The --store-fact-mappings can be used to store additional references to the original XBRL facts that make up each high-level lineitem in a report. The --threads option can be used to limit the number of instances that are processed in parallel.

Automating retrieval and processing of new EDGAR filings

In order to keep the SEC DB up-to-date one needs to refresh the EDGAR RSS feed, download all new XBRL filings and finally process those filings and store the data into the SEC DB. The whole work-flow is automated by the daily_update.py script. It performas all necessary tasks to keep the SEC DB up-to-date. The script can be run on a daily, weekly or monthly basis from Altova FlowForce as a commandline function. In FlowForce Configuration tab, create a new job and specify /system/shell/commandline as the execution step. In the command edit field enter e.g.

RaptorXMLXBRL.exe script scripts\daily_update.py --db=db\edgar.db3 --log=logs\daily_update_id{instance-id()}.log

Make sure to also specify the root directory of the SEC DB project as the working directory. Finally, in the Triggers section create a new timer and choose the appropriate interval.

Mobile app for browsing the database and financial analysis

The SECdb.mtd file in this project is a MobileTogether Design file that describes the mobile application that we've built to allow the user to browse the database and display the financial reports on a smartphone or tablet.

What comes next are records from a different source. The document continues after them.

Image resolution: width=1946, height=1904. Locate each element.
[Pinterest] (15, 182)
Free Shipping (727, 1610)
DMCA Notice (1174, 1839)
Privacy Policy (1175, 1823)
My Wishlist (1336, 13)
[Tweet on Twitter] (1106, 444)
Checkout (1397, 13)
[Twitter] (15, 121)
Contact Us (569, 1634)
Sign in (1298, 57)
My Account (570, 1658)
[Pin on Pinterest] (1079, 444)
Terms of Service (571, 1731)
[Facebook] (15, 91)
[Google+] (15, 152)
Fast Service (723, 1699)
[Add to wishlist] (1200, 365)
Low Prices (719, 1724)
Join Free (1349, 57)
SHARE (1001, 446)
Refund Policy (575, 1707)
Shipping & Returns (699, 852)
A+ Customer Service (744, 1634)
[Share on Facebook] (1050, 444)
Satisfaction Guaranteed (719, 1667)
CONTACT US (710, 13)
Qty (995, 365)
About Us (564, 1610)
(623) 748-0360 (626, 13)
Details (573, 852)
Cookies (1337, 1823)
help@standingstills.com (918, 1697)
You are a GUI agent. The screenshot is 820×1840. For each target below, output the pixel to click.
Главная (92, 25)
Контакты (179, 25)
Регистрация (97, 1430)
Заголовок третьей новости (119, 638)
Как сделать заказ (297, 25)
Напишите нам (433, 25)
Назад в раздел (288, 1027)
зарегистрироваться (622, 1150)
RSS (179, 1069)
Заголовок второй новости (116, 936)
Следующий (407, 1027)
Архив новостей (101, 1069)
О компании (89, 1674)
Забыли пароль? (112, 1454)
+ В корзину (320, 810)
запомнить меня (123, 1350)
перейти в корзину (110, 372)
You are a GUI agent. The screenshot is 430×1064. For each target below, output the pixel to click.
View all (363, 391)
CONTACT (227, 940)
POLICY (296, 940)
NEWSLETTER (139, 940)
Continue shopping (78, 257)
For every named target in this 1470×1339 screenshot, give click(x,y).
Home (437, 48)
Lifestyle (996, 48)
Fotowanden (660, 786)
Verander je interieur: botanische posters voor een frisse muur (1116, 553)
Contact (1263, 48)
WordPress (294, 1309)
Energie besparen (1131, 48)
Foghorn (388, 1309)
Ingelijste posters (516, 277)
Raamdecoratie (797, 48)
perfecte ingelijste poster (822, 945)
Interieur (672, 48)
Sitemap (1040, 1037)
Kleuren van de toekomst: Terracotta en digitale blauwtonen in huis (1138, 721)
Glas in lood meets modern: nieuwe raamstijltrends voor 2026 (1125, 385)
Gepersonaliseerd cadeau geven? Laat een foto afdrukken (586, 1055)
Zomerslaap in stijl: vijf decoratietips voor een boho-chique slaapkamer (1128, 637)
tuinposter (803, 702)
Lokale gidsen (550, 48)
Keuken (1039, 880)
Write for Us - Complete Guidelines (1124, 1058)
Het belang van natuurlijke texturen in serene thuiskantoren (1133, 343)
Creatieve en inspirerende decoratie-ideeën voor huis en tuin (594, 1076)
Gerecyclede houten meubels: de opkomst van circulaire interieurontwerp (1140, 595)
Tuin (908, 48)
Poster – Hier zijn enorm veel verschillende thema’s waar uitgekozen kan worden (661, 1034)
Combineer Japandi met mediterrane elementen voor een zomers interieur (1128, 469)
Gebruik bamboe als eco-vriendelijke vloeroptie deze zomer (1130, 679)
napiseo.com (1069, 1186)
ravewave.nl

The .mtd file can be edited with Altova MobileTogether Designer, which is a free development tool for building mobile cross-platform apps. You can download MobileTogether designer, server, and the client app from here.

We also operate the the scripts and database described here on a demo server that can be reached from the Internet. You can download the MobileTogether client app from the respective AppStore on your mobile device, then add a new server with the address secdb.altova.com and port 80. That will allow you to use the app on your device right away.

To build and deploy your own app, install MobileTogether server on the same machine that hosts your version of the database, then modify the .mtd mobile design file according to your needs and deploy it to your own MobileTogether server.